───── RECORDS FOR THIS EXERCISE

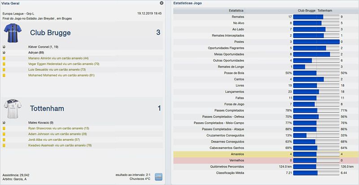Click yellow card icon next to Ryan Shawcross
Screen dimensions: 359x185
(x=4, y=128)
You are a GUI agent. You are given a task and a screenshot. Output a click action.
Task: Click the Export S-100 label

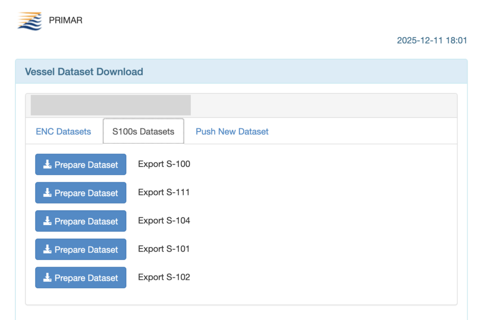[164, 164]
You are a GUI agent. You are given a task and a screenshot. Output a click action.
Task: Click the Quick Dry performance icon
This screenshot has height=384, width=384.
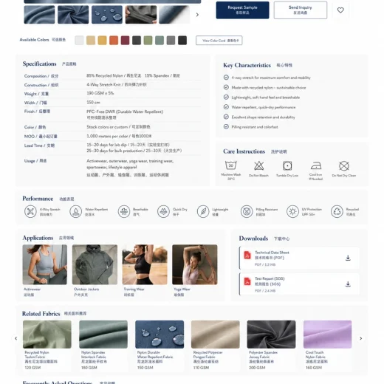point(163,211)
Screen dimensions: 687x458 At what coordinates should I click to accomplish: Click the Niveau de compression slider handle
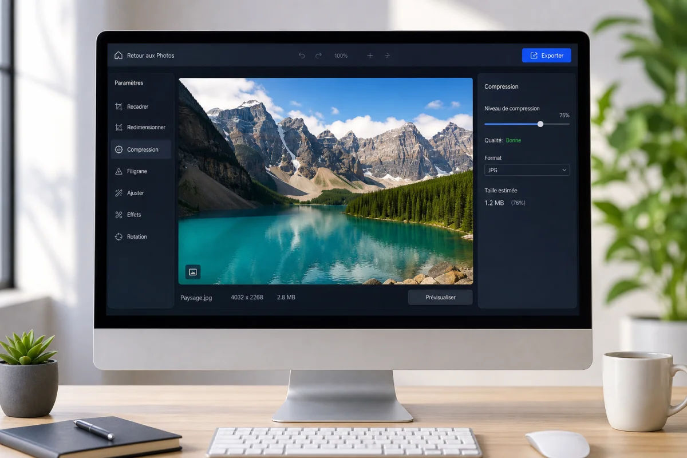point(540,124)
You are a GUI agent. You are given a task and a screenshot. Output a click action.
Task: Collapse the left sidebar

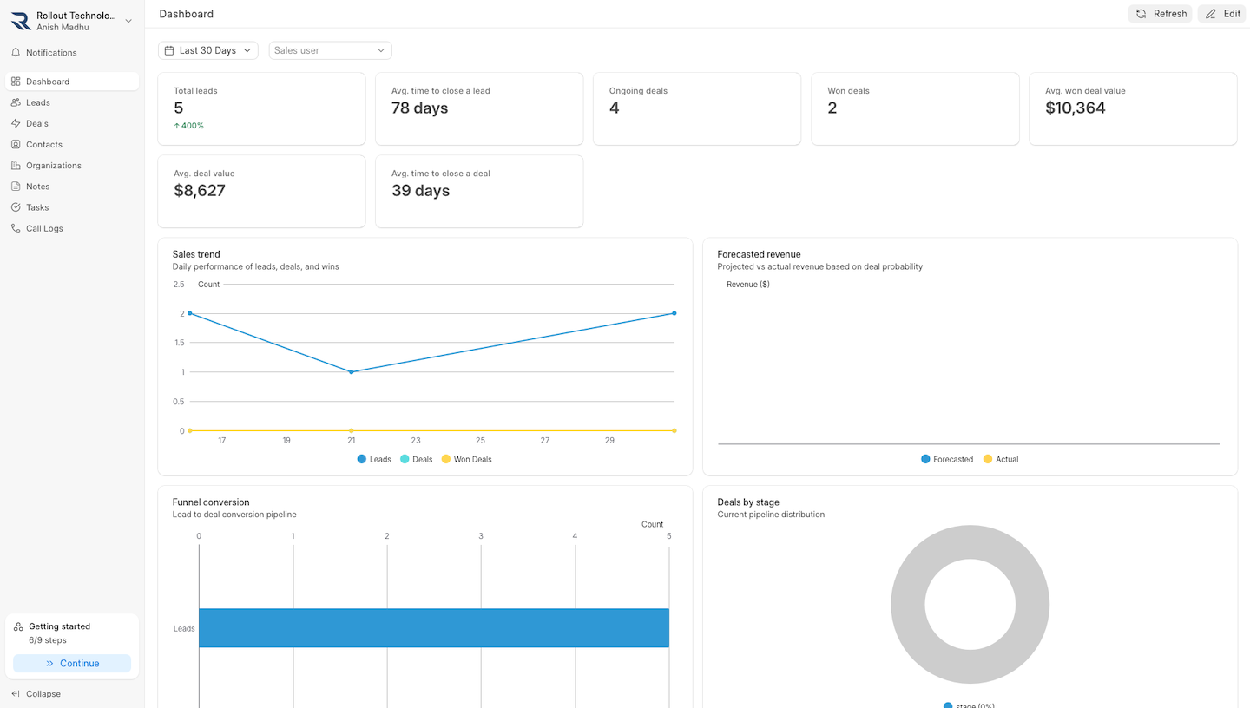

──────────
───── RECORDS FOR THIS EXERCISE

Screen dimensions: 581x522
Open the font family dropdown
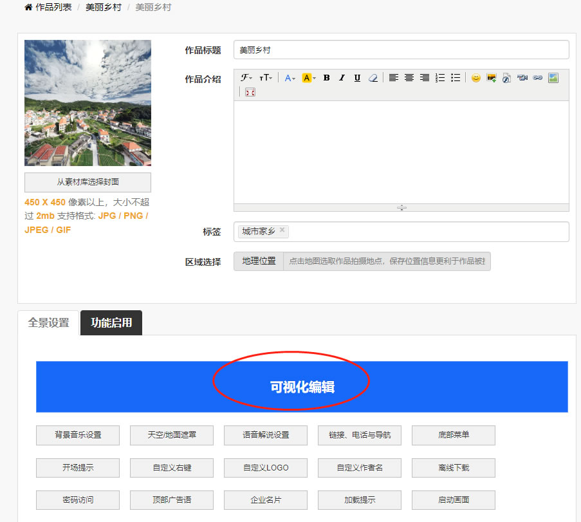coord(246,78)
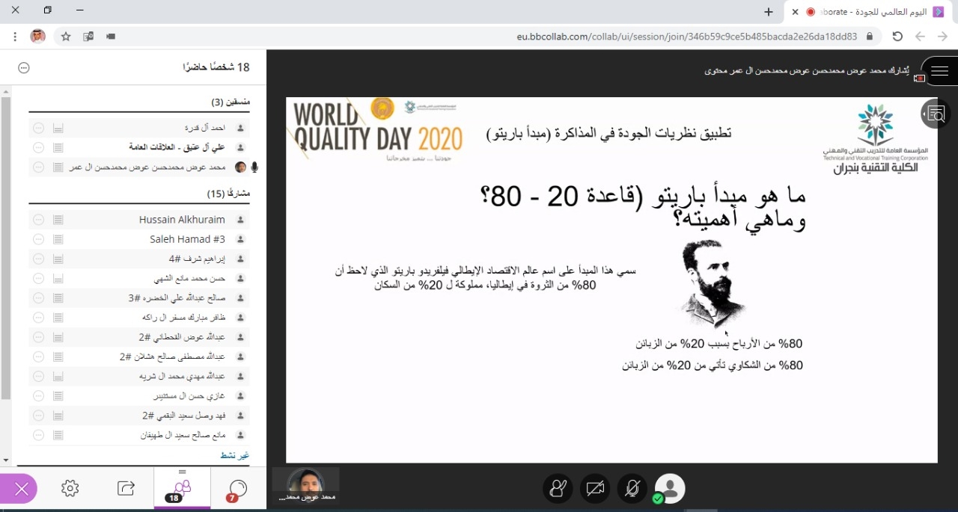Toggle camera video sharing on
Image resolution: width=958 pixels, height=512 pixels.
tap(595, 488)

──────────
───── RECORDS FOR THIS EXERCISE

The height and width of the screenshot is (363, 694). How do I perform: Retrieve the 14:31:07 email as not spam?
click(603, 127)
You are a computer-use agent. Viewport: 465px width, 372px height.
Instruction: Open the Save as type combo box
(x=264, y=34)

──────────

__DESCRIPTION OF THE TASK__
Repeat exactly the lines above, from the line that contains "This screenshot has height=384, width=384." down through the line that contains "Task: Collapse the left sidebar". Include both of those lines and none of the pictures.

__COMPLETED TASK__
This screenshot has height=384, width=384.
point(163,211)
Screen dimensions: 687x458 At what coordinates should I click to accomplish: Click the Niveau de compression slider handle
point(540,124)
You are a GUI agent. You are given a task and a screenshot. Output a click action.
Task: Collapse the left sidebar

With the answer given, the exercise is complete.